» REQUIREMENT: Every entry below needs to be copied exactly.

Dataset entries:
↓

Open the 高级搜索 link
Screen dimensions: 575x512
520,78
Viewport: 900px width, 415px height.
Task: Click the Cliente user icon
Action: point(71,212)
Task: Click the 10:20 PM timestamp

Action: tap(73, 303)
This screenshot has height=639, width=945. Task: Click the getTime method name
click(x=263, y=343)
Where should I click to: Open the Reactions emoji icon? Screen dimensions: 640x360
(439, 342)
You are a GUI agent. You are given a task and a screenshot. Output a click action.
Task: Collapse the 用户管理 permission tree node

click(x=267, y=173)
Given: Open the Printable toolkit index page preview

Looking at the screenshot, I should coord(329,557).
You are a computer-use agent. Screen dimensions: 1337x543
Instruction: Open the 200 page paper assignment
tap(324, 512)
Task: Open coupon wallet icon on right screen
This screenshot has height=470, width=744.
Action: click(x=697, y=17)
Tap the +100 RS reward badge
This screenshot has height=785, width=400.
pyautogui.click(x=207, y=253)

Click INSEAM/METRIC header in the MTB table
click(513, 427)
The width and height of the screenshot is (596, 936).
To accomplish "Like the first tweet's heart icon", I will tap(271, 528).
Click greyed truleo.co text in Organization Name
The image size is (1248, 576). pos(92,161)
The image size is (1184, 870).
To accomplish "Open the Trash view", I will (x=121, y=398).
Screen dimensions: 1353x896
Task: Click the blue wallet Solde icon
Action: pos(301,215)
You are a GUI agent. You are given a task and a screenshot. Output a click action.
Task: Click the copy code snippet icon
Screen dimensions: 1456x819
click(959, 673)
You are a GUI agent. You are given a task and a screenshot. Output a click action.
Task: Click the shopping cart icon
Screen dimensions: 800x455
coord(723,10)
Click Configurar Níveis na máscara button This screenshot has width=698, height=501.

↑

» EXPECTED ANSWER:
Open the 高级搜索 link
Screen dimensions: 575x512
520,78
Viewport: 900px width, 415px height.
Task: Click the Cliente user icon
Action: point(71,212)
Task: Click the 10:20 PM timestamp

Action: tap(73, 303)
This screenshot has height=639, width=945. Task: Click the getTime method name
click(x=263, y=343)
Where should I click to: Open the Reactions emoji icon? Screen dimensions: 640x360
(439, 342)
You are a GUI agent. You are given a task and a screenshot. Output a click action.
Task: Collapse the 用户管理 permission tree node

click(x=267, y=173)
Given: Open the Printable toolkit index page preview

Looking at the screenshot, I should coord(329,557).
You are a computer-use agent. Screen dimensions: 1337x543
Instruction: Open the 200 page paper assignment
tap(324, 512)
Task: Open coupon wallet icon on right screen
This screenshot has height=470, width=744.
Action: click(x=697, y=17)
Tap the +100 RS reward badge
This screenshot has height=785, width=400.
pyautogui.click(x=207, y=253)

Click INSEAM/METRIC header in the MTB table
click(513, 427)
The width and height of the screenshot is (596, 936).
To accomplish "Like the first tweet's heart icon", I will tap(271, 528).
Click greyed truleo.co text in Organization Name
The image size is (1248, 576). pos(92,161)
The image size is (1184, 870).
To accomplish "Open the Trash view", I will (x=121, y=398).
Screen dimensions: 1353x896
Task: Click the blue wallet Solde icon
Action: pos(301,215)
You are a GUI agent. You are given a task and a screenshot. Output a click action.
Task: Click the copy code snippet icon
Screen dimensions: 1456x819
click(959, 673)
You are a GUI agent. You are given a task and a screenshot. Output a click action.
Task: Click the shopping cart icon
Screen dimensions: 800x455
coord(723,10)
Click Configurar Níveis na máscara button This screenshot has width=698, height=501.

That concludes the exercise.